[Stored items]
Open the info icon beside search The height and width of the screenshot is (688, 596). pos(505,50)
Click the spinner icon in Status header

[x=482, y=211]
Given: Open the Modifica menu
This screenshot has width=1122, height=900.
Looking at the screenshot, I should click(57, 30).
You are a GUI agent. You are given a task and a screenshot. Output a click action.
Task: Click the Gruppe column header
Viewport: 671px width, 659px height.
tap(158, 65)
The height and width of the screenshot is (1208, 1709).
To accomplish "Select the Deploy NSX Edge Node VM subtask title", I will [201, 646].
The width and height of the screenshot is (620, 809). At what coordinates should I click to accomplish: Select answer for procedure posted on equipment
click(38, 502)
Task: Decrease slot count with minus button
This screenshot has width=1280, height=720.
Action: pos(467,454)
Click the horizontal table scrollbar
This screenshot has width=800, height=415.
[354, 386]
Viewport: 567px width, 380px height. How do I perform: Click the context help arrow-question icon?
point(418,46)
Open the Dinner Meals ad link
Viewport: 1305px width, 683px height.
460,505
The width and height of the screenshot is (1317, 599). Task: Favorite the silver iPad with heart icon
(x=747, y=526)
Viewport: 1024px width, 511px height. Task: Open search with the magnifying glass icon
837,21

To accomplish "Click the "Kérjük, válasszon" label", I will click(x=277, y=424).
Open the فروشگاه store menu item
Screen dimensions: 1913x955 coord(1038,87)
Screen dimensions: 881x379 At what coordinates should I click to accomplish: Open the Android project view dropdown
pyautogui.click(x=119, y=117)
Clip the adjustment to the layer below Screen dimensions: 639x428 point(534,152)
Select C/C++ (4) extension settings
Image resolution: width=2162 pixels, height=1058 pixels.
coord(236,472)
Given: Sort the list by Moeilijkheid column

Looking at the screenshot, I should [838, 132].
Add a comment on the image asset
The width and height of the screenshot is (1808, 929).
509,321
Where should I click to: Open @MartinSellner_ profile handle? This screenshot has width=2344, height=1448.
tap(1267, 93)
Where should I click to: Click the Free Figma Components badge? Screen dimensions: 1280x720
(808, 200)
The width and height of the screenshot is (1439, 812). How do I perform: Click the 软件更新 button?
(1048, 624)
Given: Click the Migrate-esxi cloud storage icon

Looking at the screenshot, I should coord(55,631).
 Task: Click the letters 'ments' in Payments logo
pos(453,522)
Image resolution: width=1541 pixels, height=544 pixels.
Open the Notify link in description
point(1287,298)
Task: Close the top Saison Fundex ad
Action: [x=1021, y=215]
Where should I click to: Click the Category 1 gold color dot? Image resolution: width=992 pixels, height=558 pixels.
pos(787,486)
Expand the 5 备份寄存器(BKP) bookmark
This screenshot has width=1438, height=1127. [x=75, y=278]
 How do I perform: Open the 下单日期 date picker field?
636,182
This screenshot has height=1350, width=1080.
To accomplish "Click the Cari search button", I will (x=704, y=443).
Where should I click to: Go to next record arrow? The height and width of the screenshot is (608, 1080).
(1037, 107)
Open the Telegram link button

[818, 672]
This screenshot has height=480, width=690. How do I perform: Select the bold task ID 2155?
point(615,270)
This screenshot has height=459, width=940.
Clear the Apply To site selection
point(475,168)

Exercise aim:
Scan the records above for the word "will". Copy each line that has it.

Task result:
To accomplish "Select the Deploy NSX Edge Node VM subtask title", I will [201, 646].
To accomplish "Click the "Kérjük, válasszon" label", I will click(x=277, y=424).
To accomplish "Click the Cari search button", I will (x=704, y=443).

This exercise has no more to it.